▶ AVEC CES INFORMATIONS:
1. Condensez sous forme de liste le paragraphe du texte sur Senlis qui commence par « Si, dans la première moitié du XXe siècle », en gardant ses faits principaux.
2. Rédigez la suite du texte sur Senlis à partir de sa dernière phrase.

▶ BLOC DE TEXTE:
╔══
Senlis : projet d'extension concernant les habitations avec sauvegarde de la ville ancienne
Notice
Senlis est une ville au caractère moyenâgeux. Une nouvelle zone urbaine va être créée avec une capacité de 20 000 personnes. La municipalité ne souhaite pas créer une ville déshumanisée comme le sont, pour le Dr Pierre Boquet, les villes nouvelles. Il faut tout faire pour éviter une ville-dortoir et que la ville ancienne ne soit pas asphyxiée.
Éclairage
Si, dans la première moitié du XXe siècle, la population de Senlis est restée assez stable (autour de 7 500 habitants), elle a fortement augmenté entre 1954 et 1975 : la population a en effet crû d'un peu plus de 70%, atteignant 11 000 habitants en 1968 et 13 000 en 1975. Cette croissance démographique a induit une croissance urbaine qui s'est accélérée à partir des années 1960. Même s'il est souvent difficile d'identifier les facteurs à l'origine d'un tel développement – alors que les causes sont toujours plurifactorielles et multiscalaires –, l'arrivée de l'autoroute du Nord en 1964 (reliant dans un premier temps Senlis au Bourget), la création de la ZAC de Senlis en 1968 et l'inauguration du très proche aéroport de Roissy-Charles-de-Gaulle en 1974, qui va rapidement devenir un pôle majeur d'emplois, font sans doute partie des éléments qui ont stimulé, si ce n'est engendré cet essor.
╚══
▶ DONNÉES FOURNIES:
╔══
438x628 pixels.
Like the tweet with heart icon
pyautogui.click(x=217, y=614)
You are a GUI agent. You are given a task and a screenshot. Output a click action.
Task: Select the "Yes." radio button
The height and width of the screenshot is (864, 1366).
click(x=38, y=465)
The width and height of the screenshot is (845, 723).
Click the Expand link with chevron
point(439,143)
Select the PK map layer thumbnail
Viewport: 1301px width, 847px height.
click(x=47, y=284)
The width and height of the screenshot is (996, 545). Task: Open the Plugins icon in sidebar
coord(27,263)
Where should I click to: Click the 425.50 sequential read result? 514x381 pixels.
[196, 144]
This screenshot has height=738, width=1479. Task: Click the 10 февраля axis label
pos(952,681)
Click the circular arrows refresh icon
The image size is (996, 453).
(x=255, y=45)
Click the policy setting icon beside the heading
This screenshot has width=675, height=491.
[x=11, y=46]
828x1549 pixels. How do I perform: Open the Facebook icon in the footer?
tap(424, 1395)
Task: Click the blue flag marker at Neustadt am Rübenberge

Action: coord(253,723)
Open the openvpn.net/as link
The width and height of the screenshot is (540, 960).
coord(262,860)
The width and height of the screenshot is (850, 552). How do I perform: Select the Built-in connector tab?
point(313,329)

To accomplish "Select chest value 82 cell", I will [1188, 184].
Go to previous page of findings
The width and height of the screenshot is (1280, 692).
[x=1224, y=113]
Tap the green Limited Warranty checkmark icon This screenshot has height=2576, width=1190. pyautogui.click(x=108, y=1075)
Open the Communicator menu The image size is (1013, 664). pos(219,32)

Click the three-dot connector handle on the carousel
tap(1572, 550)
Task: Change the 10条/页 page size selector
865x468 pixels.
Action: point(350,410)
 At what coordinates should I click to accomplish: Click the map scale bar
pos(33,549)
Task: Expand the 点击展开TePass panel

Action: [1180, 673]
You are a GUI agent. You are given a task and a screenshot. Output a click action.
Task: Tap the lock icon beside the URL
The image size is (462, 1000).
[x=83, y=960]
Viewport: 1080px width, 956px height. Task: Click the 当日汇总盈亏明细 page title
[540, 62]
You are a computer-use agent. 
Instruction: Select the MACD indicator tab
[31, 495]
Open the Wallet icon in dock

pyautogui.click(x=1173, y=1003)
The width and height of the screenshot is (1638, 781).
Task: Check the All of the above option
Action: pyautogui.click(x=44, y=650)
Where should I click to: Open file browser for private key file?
╚══
▶ RÉPONSES DANS L'ORDRE:
1.
- Population stable, autour de 7 500 habitants, dans la première moitié du XXe siècle.
- Hausse d'un peu plus de 70 % entre 1954 et 1975 : 11 000 habitants en 1968, 13 000 en 1975.
- Croissance urbaine induite, accélérée à partir des années 1960.
- Causes plurifactorielles et multiscalaires, difficiles à identifier.
- Facteurs probables : l'autoroute du Nord en 1964, reliant d'abord Senlis au Bourget.
- Facteurs probables : la ZAC de Senlis en 1968.
- Facteurs probables : l'aéroport de Roissy-Charles-de-Gaulle en 1974, vite devenu un pôle majeur d'emplois.

2.
Comme le mentionnait déjà en 1899 le Guide Joanne relatif au département de l'Oise, "l'influence de Paris se fait sentir principalement dans l'arrondissement de Senlis". Au-delà des caractéristiques propres à Senlis, la ville connaît, comme d'autres villes du Sud-Oise, un développement urbain en lien étroit avec l'agglomération parisienne. Cette proximité parisienne peut encore être soulignée par le fait que, dans les années 1960, cinq cantons du Sud de l'Oise (dont les cantons de Senlis et de Creil) faisaient partie du District de la région parisienne dont la mission a consisté à élaborer puis à mettre en œuvre le Schéma Directeur d'Aménagement et d'Urbanisme de la Région Parisienne (SDAURP), adopté en 1965, qui prévoyait notamment la création de villes nouvelles. L'inclusion du sud de la Picardie dans la région parisienne n'était pas une innovation du SDAURP, puisque son "prédécesseur", le PADOG (Plan d'aménagement et d'organisation de la région parisienne), entériné en 1960, s'inscrivait dans le même périmètre.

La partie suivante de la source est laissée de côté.